** start Text to read **

When did the breach occur? The judge and the Court of Appeal did not have to decide the question. IOB urged caution on fixing the date when IOB became precluded from taking the point. However, I think it is clear from the Court of Appeal’s judgments in this case that it considered that the requirement that the Bank return the documents with reasonable promptness meant that it was obliged to return them within a few days – see in particular §41 of the of Thomas LJ’s judgment:

It is also clear from the evidence of practice to which I have referred that an issuing bank that elects to return documents is expected to do so promptly and without delay. Taking into consideration the necessity for the presenter to be able to deal with the documents, it is clear in my view that if the issuing bank elects to return the documents, it must do so with reasonable promptness. I accept that the notice under sub-article 16(c) has to be given within the specified time of 5 banking days and what is reasonable promptness does not produce an equivalent exact time. However, I cannot accept that interpreting the provision in this way is likely to give rise to any real uncertainty. It is likely to be very clear whether the issuing bank has acted with reasonable promptness.

33.

As the Court of Appeal observed, DOCDEX decision no. 242 pointed out that neither the UCP nor any ICC paper provided a specific time or a time such as “without delay” or a means by which the documents should be returned:

“Notwithstanding the absence of a specific requirement or specific guidance in this regard, there is a market expectation that, consistent with the reading of Articles 13 and 14, international standard banking practice and the importance associated with possession of the documents, especially title documents, the timely return of dishonoured commercial documents requires priority processing, as delay in returning the documents may prejudice the beneficiary's rights and security.

** end Text to read **
** start Given information **

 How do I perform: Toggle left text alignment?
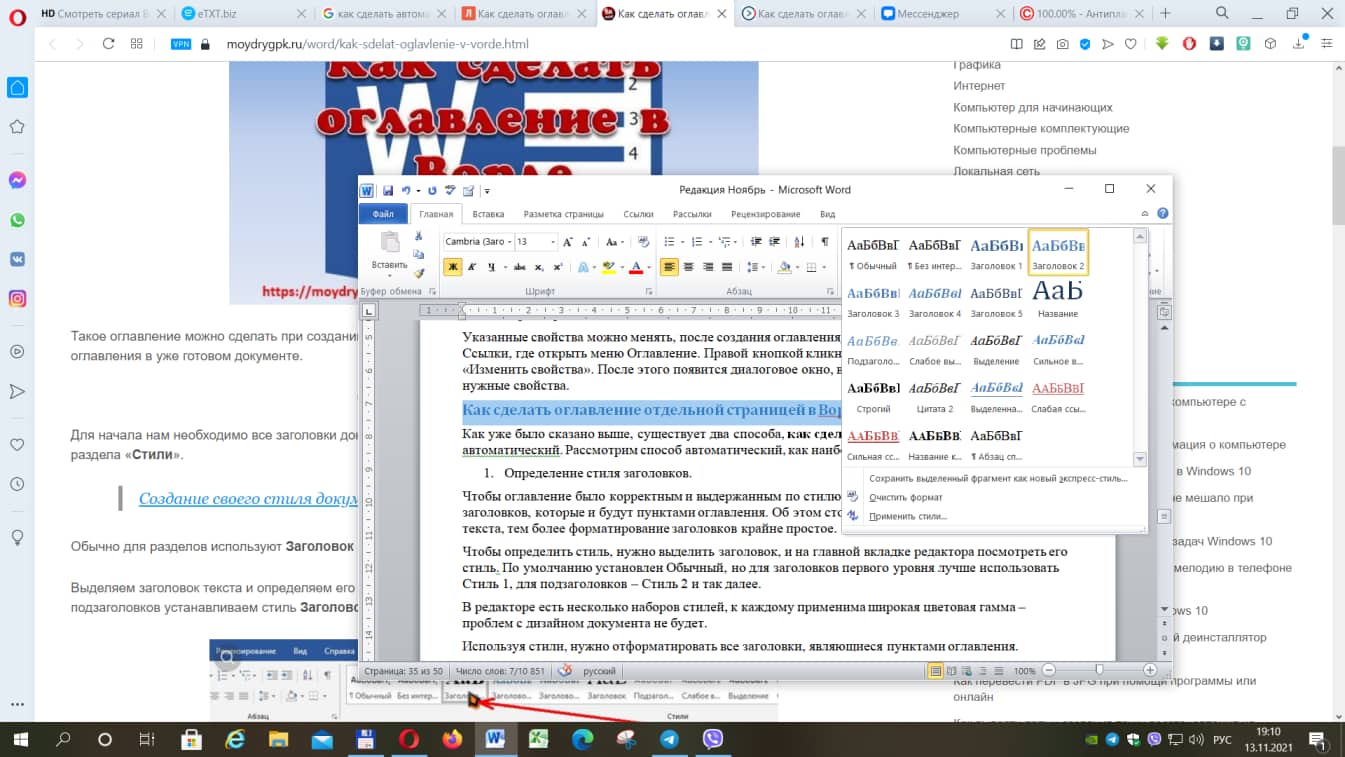point(669,267)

** end Given information **

Repeat word for word everything in the judgment excerpt above from "It is also clear" down to "acted with reasonable promptness.".

### Exercise solution:
It is also clear from the evidence of practice to which I have referred that an issuing bank that elects to return documents is expected to do so promptly and without delay. Taking into consideration the necessity for the presenter to be able to deal with the documents, it is clear in my view that if the issuing bank elects to return the documents, it must do so with reasonable promptness. I accept that the notice under sub-article 16(c) has to be given within the specified time of 5 banking days and what is reasonable promptness does not produce an equivalent exact time. However, I cannot accept that interpreting the provision in this way is likely to give rise to any real uncertainty. It is likely to be very clear whether the issuing bank has acted with reasonable promptness.